上司との面談で、評価の紙が手渡された。通常、何事もなく普通に過ごしていればC、大きな成果を残したらAとかB、成績が悪ければ、CマイナスとかD。いままで学校でもらってきた通信簿みたいな、そんな感じだった。
評価の基準は能力ではなく「別のところ」にある気がした
事前に評価はどんな感じだったかを先輩に聞いていた。先輩は「私はずっと評価が上がってきているよ。でも、中にはCマイナスの人とかもいるみたいだけど……」と言っていた。私はそれを聞いて、それならCくらいかなと予想していた。
評価の紙を開いて、一瞬時が止まった。
「Cマイナス」
なぜ? なぜ?? なぜ??? 驚きのあまり、何秒かフリーズして声が出なかったと思う。上司に「報告・連絡・相談が出来ていないから。それが理由で能力評価を落とした」と言われた。
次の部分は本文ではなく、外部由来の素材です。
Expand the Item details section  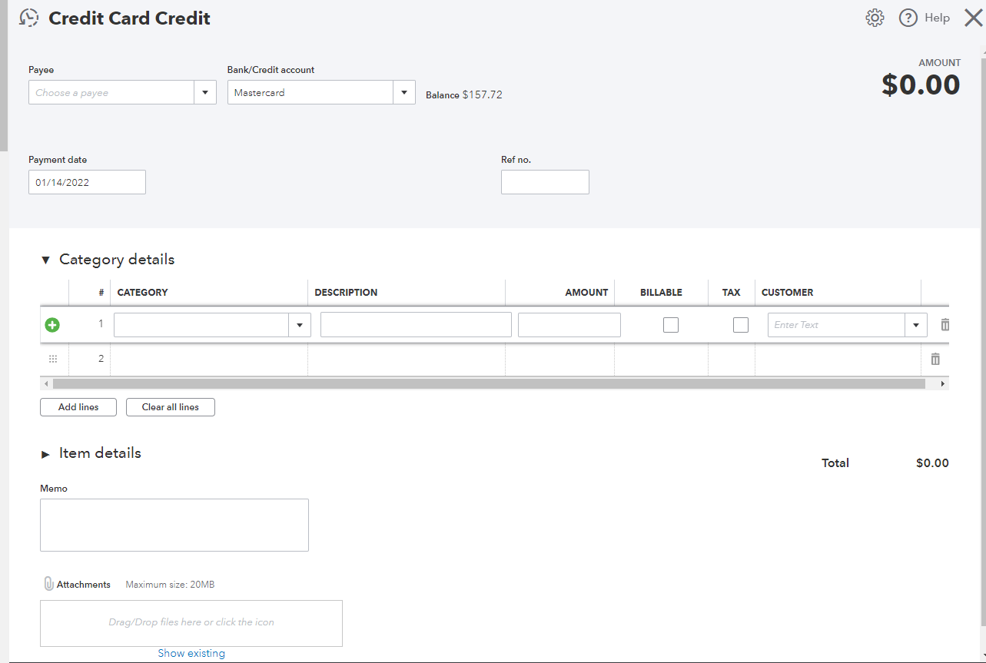tap(45, 453)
どういうこと? それなら、出来ていないと感じたタイミングで指摘すれば良いのでは? 業務をしていて、一度もそんな事は上司から言われた事はなかった。だから何か嫌な予感がした。原因は、別のところにあるのではないか。
私は賞与評価が出る少し前に、妊娠が発覚した。かなり遠回しに、そういったことと関係があるのか? ということを上司に聞いた。さすがに「はい、そうです」とは言わなかった.
あまり詳しいことは覚えていないが、のらりくらりとかわされて、私自身の業務に問題があると言っていたような気がする。
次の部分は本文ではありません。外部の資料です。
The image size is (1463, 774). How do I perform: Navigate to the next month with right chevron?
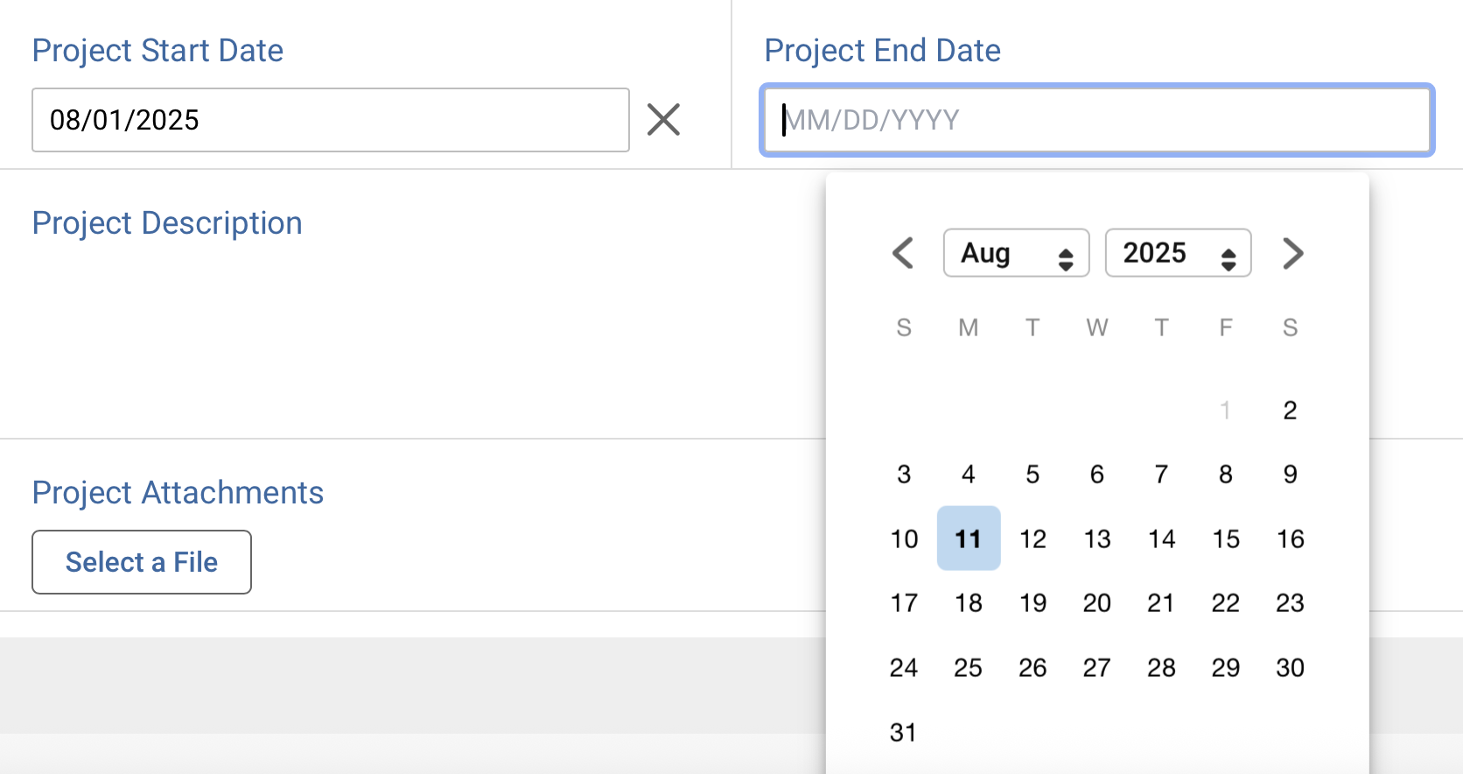point(1292,253)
ただ、たった一言、最後に言った本音だけは聞き逃さなかった。
「だって、それだけの額があれば夫婦2人で十分でしょ」
衝撃すぎて、しばらく上司を見つめていたと思う。それだけの額とは何なのか。どういう基準で、どうしてそれで評価を変えて良いと思ったのか。あまりの出来事でショックでたまらなく悔しくて、帰ってからも 、そしてしばらく経ってからも思い出しては泣いていた。
結婚しても子供が生まれても「働く」よ!だから、寄り添ってほしい
この後の話だが、解決するために何か出来たのかというと、完全に迷宮入りである。会社にもコンプライアンス窓口は設置されているが、ためらってしまった。
理由は、怖かったから。今回のことを実名で告げることで、上司から別の形で報復される可能性がありそうで怖かったから、言えずに終わってしまった。
そして、SNSを見ていると私と似たような経験をしている人が多いことを知った。どうしたら、そのような状況が変わるのか。
私は、理解のある上司が必要だと考えている。今の時代は、女性も結婚しても子供が生まれても、子育てしながら働いていくというのが増えてきている。
まずそれを理解してほしい。女性は、結婚したら家庭に入るものだとか、子供ができたら仕事はできないだとか、ステレオタイプな考えを捨ててほしい。そして、寄り添ってほしい。
法律が変わっても人の考え方と行動が変わらないと、環境は変わらない
昔ながらの家族像をいつまでも持ち続けて、他人に押し付けるのではなくて、時代が変化するのと同時に家族像も個々で異なり、変わってきていることを知って、そういう人たちに寄り添ってほしい。
いくら法律をつくっても、会社内でコンプライアンス規定を定めても、その中で生きる人の考え方と行動が変わらないと環境が変わらないのである。
私は、真面目に直向きに真摯に、仕事をこれからも取り組もうと思う。だからこそ、私も頑張るから、その分上司や周囲にもいい変化が現れることを期待したいのである。